In the early 1980s, the King County Sheriff’s Office formed the Green River Task Force to investigate the murders. The most notable members of the task force were Robert Keppel and Dave Reichert, who periodically interviewed incarcerated serial killer Ted Bundy from 1984. Their interviews with Bundy were of little help in the Green River investigations but elicited confessions from Bundy on unsolved cases. Also, contributing was John E. Douglas, who has since written much on the subject of the Green River Killer.
Ridgway was arrested in 1982 and 2001, on charges related to prostitution. He became a suspect in 1983 in the Green River killings. In 1984, Ridgway took and passed a polygraph test, and on April 7, 1987, police took hair and saliva samples from Ridgway.
Around 1985, Ridgway began dating Judith Mawson, who became his third wife in 1988. Mawson claimed in a 2010 television interview that when she moved into his house while they were dating, there was no carpet. Detectives later told her he had probably wrapped a body in the carpet. In the same interview, she described how he would leave for work early in the morning some days, ostensibly for the overtime pay. Mawson speculated that he must have committed some of the murders while supposedly working these early morning shifts. She claimed that she had not suspected Ridgway’s crimes before he was contacted by authorities in 1987, and in fact had not even heard of the Green River Killer before that time because she didn’t watch the news.
Author Pennie Morehead says that when she interviewed Ridgway in prison, he said his urge to kill was reduced while he was in a relationship with Mawson, causing him to commit fewer murders than he otherwise would have, and that he truly loved her. Mawson told a local television reporter, “I feel I have saved lives … by being his wife and making him happy.”
The samples collected in 1987 were later subjected to a DNA analysis, providing the evidence for his arrest warrant. On November 30, 2001,, Ridgway was at the Kenworth Truck factory, where he worked as a spray painter, when police arrived to arrest him.

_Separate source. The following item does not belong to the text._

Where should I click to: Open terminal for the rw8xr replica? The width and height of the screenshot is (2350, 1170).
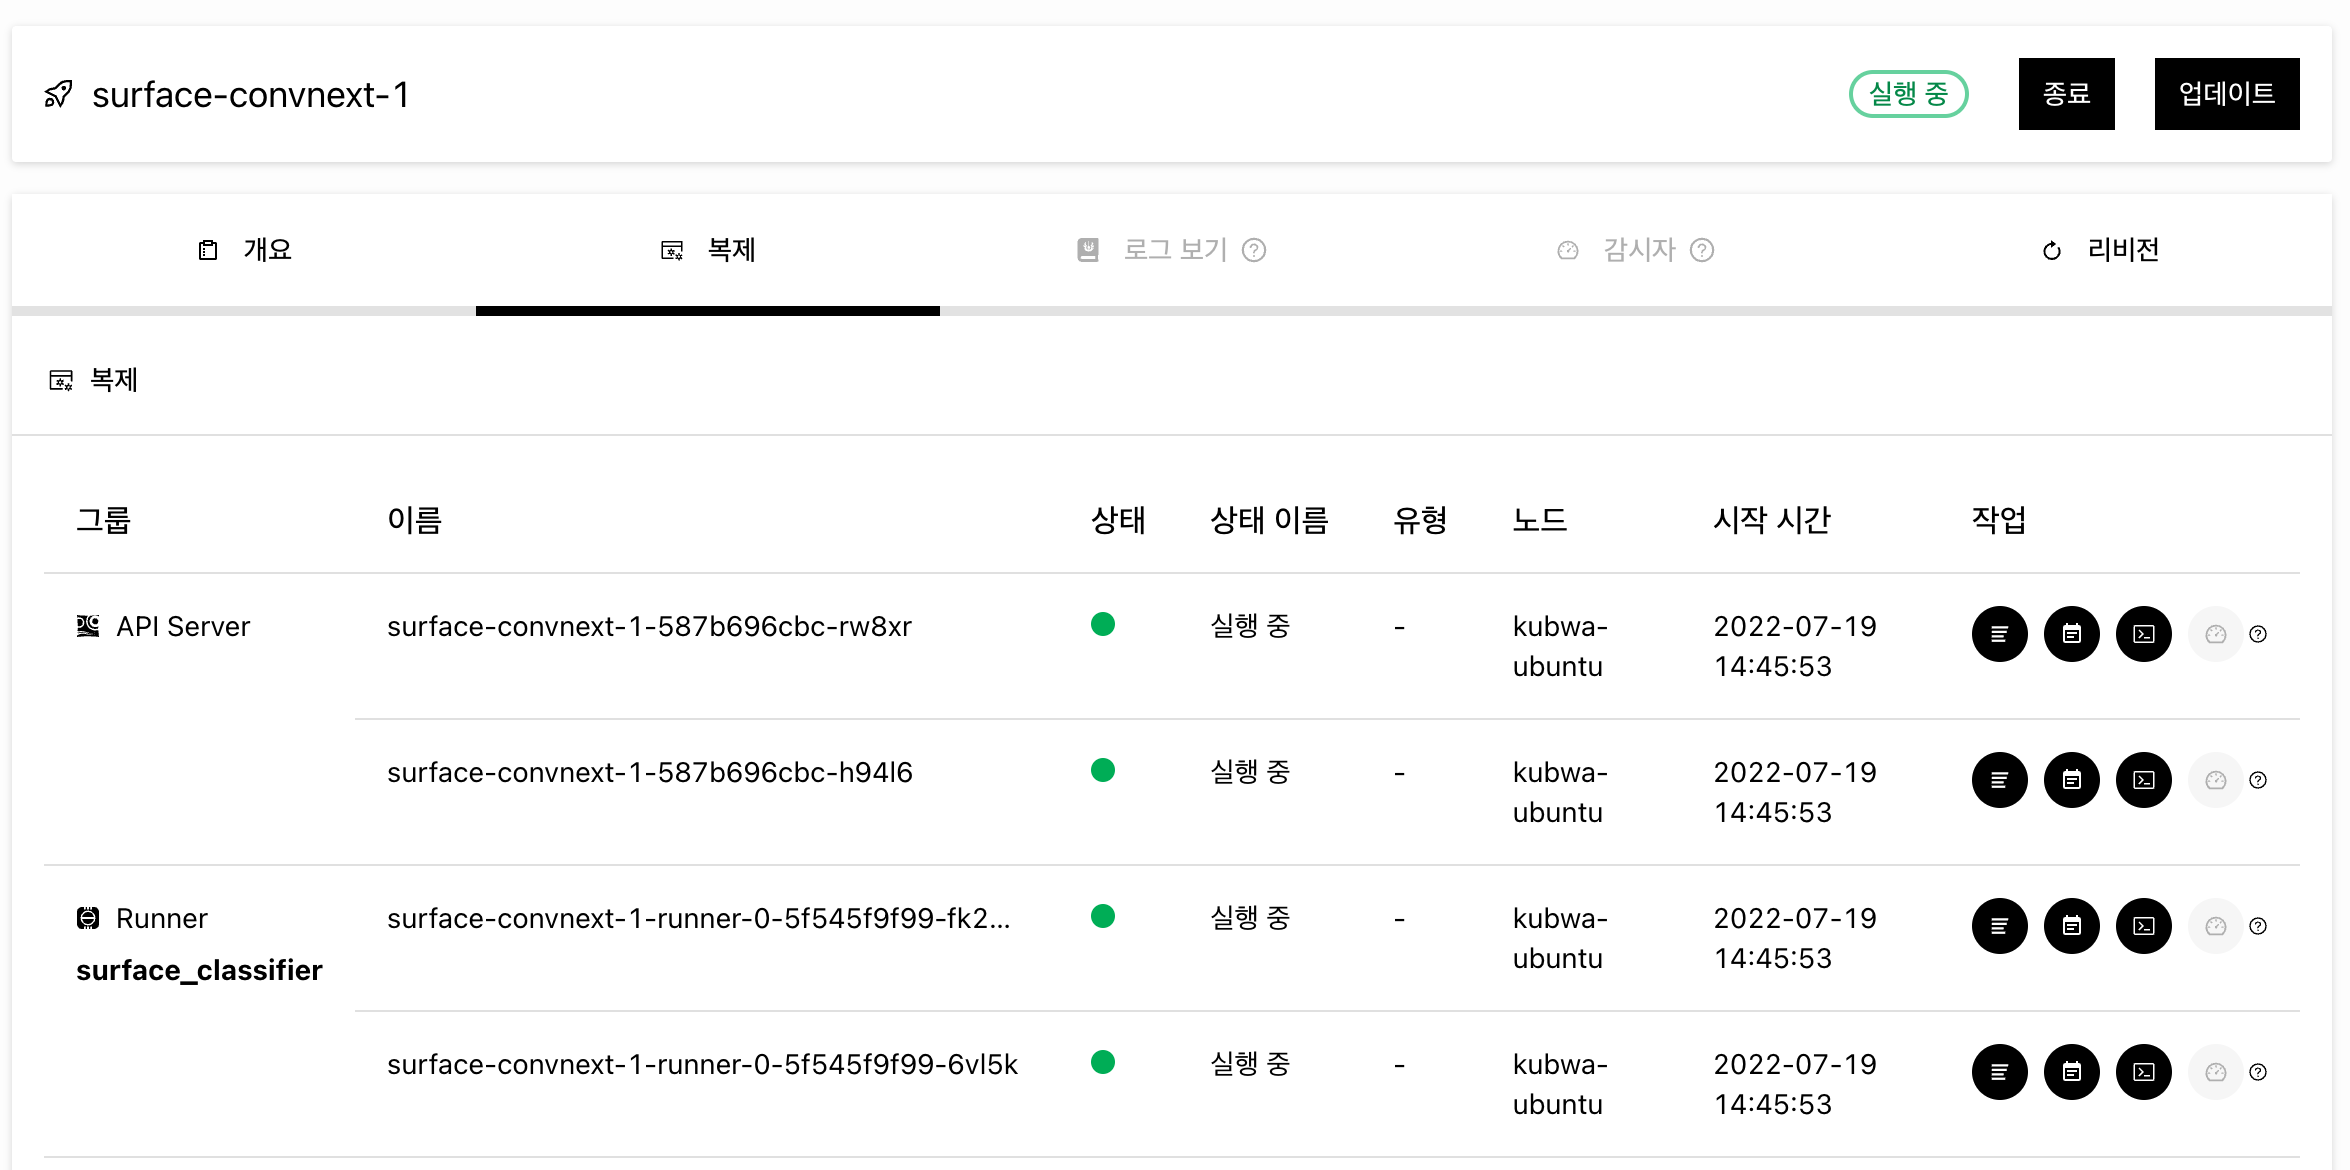coord(2143,634)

Ridgway was arrested on suspicion of murder of four women nearly 20 years after first being identified as a potential suspect when DNA evidence conclusively linked semen left in the victims to the saliva swab taken by the police. The four victims named in the original indictment were Marcia Chapman, Opal Mills, Cynthia Hinds, and Carol Ann Christensen. Three more victims—Wendy Coffield, Debra Bonner, and Debra Estes—were added to the indictment after a forensic scientist identified microscopic spray paint spheres as a specific brand and composition of paint used at the Kenworth factory during the specific time frame when these victims were killed.
Where is he now
Ridgway is currently serving his sentence at the Washington State Penitentiary in Walla Walla, Washington. He is in a high-security prison and is unlikely to be released. He is 73 years old and still alive as of 2023.